Red Shoulder Hawk

Red Shoulder Hawk

Wednesday, May 31, 2006

HNT and wood chips (pee-pee ponics, too!)

Oooo, isn't that sexy? A nekkid hand in the raw wood chips? Why, you may ask, do I have wood chips? What? Isn't that the very first thing a new homeowner does? Calls the local tree service and has a load of wood chips dropped by?

Why yes, that's what I did. I called Drew over at Forest Tree and got 3-ish yards of wood chips. In permaculture class, I learned what a valuable resource wood chips are. Happily, arborists get charged money to take this stuff to the landfill, so they will generally bring it to your place for free. Free! For a resource that is locally grown, probably carrying a very low load of toxics, and is useful as a groundcover for weed control, erosion control, and a carbon source for pee-pee ponics!

"Pee-pee ponics!?"

I learned about so much stuff, from a high-level systems viewpoint, in that permaculture class. For example, commercial fertilizer is petroleum based. It is used to overdose dead soil with nitrogen. Food crops are grown and harvested, then transported an average of 1300 miles. We consume the food and excrete the nitrogen in our urine. Urine is generally sterile, but we mix it with "black water" in our toilets. Next, our waste treatment plant has to deal with "fertilizer" mixed with blackwater. This costs alot of money and energy to treat so the water can be released.

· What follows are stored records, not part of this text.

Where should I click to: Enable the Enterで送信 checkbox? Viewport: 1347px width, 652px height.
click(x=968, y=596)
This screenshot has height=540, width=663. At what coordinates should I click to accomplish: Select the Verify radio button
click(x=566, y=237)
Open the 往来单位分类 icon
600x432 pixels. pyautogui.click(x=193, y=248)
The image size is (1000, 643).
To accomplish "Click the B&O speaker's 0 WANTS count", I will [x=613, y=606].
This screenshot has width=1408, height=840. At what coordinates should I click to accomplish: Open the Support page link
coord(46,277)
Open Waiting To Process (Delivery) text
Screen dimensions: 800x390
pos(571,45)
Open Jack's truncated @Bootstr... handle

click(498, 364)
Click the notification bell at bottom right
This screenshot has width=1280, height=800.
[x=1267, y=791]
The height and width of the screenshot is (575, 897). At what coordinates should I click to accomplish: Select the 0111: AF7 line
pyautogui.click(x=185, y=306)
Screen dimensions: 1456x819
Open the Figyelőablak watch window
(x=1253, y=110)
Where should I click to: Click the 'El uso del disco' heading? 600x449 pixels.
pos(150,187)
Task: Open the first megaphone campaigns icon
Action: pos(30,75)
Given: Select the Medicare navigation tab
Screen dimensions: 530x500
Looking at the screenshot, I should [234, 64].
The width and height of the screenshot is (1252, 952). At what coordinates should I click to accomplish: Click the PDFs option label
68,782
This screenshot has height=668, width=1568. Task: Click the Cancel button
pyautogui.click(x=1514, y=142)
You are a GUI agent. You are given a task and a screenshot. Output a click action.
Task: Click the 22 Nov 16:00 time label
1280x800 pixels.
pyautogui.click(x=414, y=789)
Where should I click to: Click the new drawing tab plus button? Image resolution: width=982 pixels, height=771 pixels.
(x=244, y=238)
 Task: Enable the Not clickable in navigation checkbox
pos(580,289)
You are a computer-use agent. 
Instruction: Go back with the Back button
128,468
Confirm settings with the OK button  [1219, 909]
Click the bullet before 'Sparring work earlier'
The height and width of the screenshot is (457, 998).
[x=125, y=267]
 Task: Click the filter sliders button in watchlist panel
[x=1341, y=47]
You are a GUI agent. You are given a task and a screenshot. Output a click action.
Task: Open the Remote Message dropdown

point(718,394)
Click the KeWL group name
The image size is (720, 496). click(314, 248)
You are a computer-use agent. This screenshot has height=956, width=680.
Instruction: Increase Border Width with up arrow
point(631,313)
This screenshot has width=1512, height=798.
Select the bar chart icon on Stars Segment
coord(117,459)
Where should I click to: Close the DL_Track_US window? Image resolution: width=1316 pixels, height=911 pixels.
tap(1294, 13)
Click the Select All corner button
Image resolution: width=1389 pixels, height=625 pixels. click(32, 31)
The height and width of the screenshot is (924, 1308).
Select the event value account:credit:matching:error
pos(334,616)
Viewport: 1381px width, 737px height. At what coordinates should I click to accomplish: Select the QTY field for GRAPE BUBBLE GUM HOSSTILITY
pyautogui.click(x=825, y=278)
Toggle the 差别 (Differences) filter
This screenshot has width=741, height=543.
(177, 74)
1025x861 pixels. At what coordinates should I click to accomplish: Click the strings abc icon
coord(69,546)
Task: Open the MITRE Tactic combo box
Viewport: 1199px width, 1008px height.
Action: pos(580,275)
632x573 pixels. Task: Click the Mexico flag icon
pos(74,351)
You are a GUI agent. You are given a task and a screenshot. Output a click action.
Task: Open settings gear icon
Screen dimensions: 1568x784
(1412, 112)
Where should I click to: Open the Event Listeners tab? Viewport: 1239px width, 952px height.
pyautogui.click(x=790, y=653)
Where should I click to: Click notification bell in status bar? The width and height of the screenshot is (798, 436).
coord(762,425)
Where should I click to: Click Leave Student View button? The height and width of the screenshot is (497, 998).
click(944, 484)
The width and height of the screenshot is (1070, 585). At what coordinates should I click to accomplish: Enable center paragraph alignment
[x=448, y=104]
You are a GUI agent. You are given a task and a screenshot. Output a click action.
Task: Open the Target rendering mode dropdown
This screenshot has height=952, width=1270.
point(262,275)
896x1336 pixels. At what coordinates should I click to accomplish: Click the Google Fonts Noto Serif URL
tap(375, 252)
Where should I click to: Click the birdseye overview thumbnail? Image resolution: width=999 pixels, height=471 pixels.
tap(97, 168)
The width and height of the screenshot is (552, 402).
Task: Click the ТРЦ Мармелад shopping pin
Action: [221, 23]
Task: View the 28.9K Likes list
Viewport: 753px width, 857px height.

One human's nitrogen excretion= one human's worth of nitrogen for food crops.

So, why not use this resource on-site? I learned from Nik Bertulis how urine, with its nitrogen (and its phosphorous) can be used to fertilize crops from underneath, using a carbon source (such as wood chips) to provide a matrix, and a carbon source, to provide the chemistry for the carbon::nitrogen cycle.

This is the raised bed I built, showing the wood chips and the plumbing I put in to deliver urine. The hose has perforations in it. I buried it under about 4 inches of wood chips and about 6 inches of soil.

And then I planted corn, beans and zuchinni. My friend Steph suggested a vapor barrier, to hold in moisture. That's the plastic you see here. She explained that if my urinal was ever made available for public use, I'd want to ensure that any pathogens couldn't escape. They'll be trapped and broken down by the micro-ecology that will form inside the bed.

Hopefully, even a heavy-feeder crop like corn will do just fine, with a nitrogen and phosphorous source being steadily applied to its roots.